• What to produce
In the reply, give back exactly the lines from the one with "This screenshot has height=441, width=655." through the last line of the records, without pictures.

[Excerpts from a dataset]
════════════════════

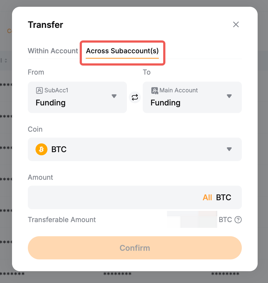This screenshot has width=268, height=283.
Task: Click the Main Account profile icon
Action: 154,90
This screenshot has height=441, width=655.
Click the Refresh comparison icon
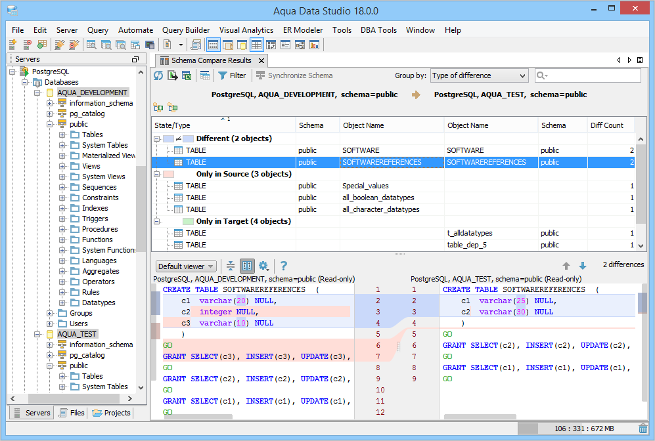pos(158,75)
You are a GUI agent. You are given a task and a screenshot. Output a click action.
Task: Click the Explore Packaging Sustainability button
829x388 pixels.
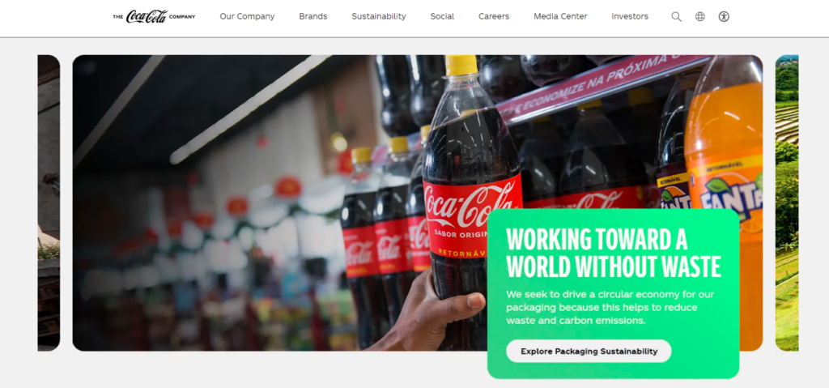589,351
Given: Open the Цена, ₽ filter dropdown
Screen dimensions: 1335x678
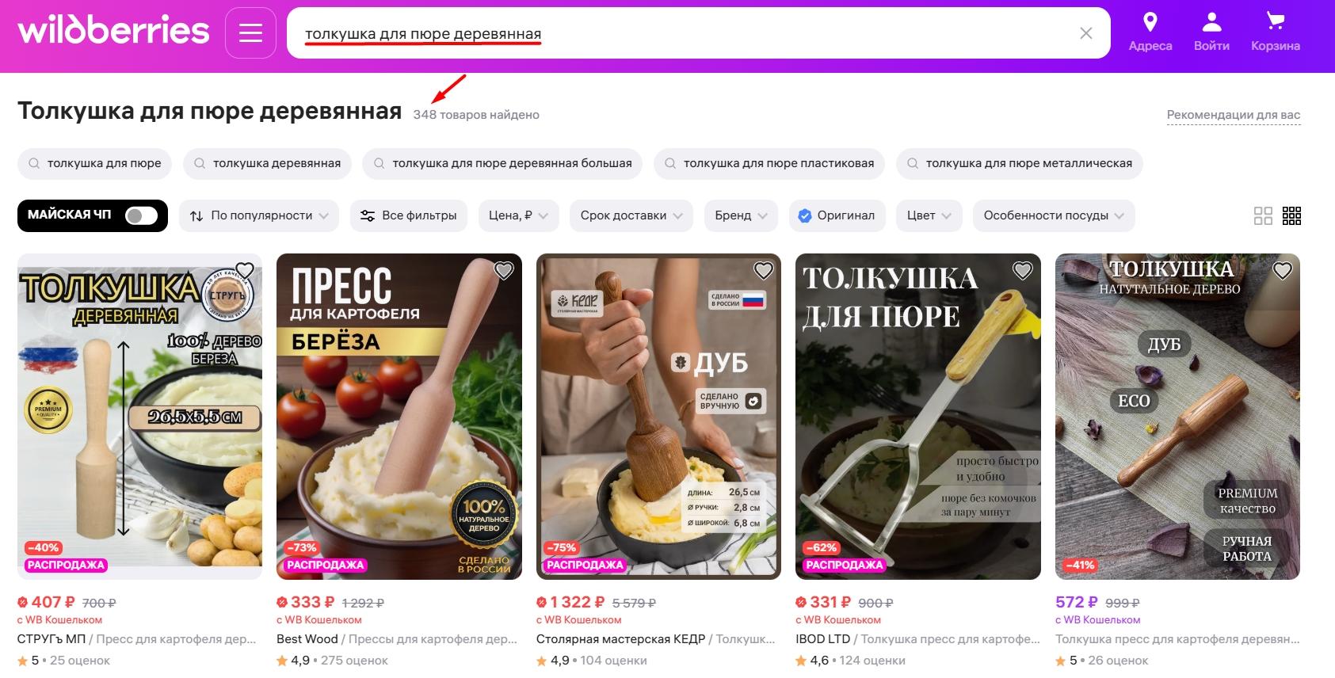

════════════════════

• Answer
This screenshot has height=441, width=655.
Click the Refresh comparison icon
pos(158,75)
You are a GUI agent. You are given a task and a screenshot. Output a click action.
Task: Click the Explore Packaging Sustainability button
829x388 pixels.
589,351
Given: Open the Цена, ₽ filter dropdown
Screen dimensions: 1335x678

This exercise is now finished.